=== Source data ===
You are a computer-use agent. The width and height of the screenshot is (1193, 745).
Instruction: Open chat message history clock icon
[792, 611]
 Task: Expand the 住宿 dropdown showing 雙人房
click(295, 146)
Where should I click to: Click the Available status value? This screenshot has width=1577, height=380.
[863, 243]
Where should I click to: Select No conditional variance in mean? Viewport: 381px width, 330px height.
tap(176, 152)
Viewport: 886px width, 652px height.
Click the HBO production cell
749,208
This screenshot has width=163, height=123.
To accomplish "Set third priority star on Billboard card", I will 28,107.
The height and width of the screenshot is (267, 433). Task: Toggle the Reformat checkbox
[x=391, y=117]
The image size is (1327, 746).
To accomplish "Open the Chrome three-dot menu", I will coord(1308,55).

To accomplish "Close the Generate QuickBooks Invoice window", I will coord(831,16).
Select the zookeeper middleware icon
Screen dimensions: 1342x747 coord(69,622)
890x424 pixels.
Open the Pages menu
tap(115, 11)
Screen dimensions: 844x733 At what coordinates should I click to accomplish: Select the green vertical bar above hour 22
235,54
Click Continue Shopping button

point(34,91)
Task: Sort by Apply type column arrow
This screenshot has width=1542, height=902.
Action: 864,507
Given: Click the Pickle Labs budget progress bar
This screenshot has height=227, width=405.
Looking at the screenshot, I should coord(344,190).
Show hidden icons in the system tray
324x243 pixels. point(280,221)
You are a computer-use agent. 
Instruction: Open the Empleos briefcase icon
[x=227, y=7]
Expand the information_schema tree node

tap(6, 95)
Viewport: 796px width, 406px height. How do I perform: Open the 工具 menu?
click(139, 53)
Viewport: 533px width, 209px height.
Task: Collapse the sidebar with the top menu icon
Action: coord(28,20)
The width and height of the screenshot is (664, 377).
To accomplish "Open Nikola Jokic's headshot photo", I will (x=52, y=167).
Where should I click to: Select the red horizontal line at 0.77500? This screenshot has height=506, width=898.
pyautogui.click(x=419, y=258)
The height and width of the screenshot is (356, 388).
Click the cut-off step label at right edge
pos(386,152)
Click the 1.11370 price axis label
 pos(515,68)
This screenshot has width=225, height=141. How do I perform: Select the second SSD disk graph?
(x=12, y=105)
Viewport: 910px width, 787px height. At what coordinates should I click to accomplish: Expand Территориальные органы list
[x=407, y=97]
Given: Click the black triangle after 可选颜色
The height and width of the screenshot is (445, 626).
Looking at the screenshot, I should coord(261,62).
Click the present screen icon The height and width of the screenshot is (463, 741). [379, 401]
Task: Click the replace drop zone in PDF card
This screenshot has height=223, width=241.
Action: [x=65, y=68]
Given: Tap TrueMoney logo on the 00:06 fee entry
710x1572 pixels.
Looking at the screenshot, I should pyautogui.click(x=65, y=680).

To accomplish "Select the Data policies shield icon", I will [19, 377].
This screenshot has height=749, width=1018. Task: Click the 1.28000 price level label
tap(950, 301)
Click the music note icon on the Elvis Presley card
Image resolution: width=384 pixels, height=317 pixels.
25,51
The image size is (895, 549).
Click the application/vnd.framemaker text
===
### Task requirements
Show each line of the material above where "computer" occurs.

### Response area
You are a computer-use agent. The width and height of the screenshot is (1193, 745).
You are a computer-use agent. 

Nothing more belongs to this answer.